Material for this task: Begin
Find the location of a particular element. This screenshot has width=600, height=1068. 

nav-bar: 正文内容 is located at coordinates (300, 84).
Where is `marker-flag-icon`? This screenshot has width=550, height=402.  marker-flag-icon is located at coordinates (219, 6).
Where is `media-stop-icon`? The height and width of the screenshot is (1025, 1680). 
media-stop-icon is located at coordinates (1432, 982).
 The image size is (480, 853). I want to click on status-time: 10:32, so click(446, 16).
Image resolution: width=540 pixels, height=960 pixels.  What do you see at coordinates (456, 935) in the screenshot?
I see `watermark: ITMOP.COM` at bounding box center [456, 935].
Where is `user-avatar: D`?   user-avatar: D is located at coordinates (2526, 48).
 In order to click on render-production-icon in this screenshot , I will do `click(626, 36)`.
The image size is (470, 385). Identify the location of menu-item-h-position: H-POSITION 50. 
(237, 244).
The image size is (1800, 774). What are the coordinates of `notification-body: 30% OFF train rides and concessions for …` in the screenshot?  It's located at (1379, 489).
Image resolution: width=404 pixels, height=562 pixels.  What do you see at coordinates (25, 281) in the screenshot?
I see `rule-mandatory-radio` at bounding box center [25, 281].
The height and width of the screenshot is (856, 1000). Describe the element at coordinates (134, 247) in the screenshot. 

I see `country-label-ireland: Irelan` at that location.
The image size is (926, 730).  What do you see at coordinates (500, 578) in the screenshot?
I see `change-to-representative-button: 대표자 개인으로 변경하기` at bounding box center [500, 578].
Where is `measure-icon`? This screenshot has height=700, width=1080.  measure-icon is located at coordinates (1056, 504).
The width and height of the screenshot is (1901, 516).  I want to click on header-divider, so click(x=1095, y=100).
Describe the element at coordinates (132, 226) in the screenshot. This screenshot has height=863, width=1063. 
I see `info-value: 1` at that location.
Material for this task: End
* [Aim of the task]
Write out the whole listing above word for word, line by line, with no changes.

* [Completed task]
Find the location of a particular element. This screenshot has width=600, height=1068. 

nav-bar: 正文内容 is located at coordinates (300, 84).
Where is `marker-flag-icon`? This screenshot has width=550, height=402.  marker-flag-icon is located at coordinates (219, 6).
Where is `media-stop-icon`? The height and width of the screenshot is (1025, 1680). 
media-stop-icon is located at coordinates (1432, 982).
 The image size is (480, 853). I want to click on status-time: 10:32, so click(446, 16).
Image resolution: width=540 pixels, height=960 pixels.  What do you see at coordinates (456, 935) in the screenshot?
I see `watermark: ITMOP.COM` at bounding box center [456, 935].
Where is `user-avatar: D`?   user-avatar: D is located at coordinates (2526, 48).
 In order to click on render-production-icon in this screenshot , I will do `click(626, 36)`.
The image size is (470, 385). Identify the location of menu-item-h-position: H-POSITION 50. 
(237, 244).
The image size is (1800, 774). What are the coordinates of `notification-body: 30% OFF train rides and concessions for …` in the screenshot?  It's located at (1379, 489).
Image resolution: width=404 pixels, height=562 pixels.  What do you see at coordinates (25, 281) in the screenshot?
I see `rule-mandatory-radio` at bounding box center [25, 281].
The height and width of the screenshot is (856, 1000). Describe the element at coordinates (134, 247) in the screenshot. 

I see `country-label-ireland: Irelan` at that location.
The image size is (926, 730).  What do you see at coordinates (500, 578) in the screenshot?
I see `change-to-representative-button: 대표자 개인으로 변경하기` at bounding box center [500, 578].
Where is `measure-icon`? This screenshot has height=700, width=1080.  measure-icon is located at coordinates (1056, 504).
The width and height of the screenshot is (1901, 516).  I want to click on header-divider, so click(x=1095, y=100).
Describe the element at coordinates (132, 226) in the screenshot. This screenshot has height=863, width=1063. 
I see `info-value: 1` at that location.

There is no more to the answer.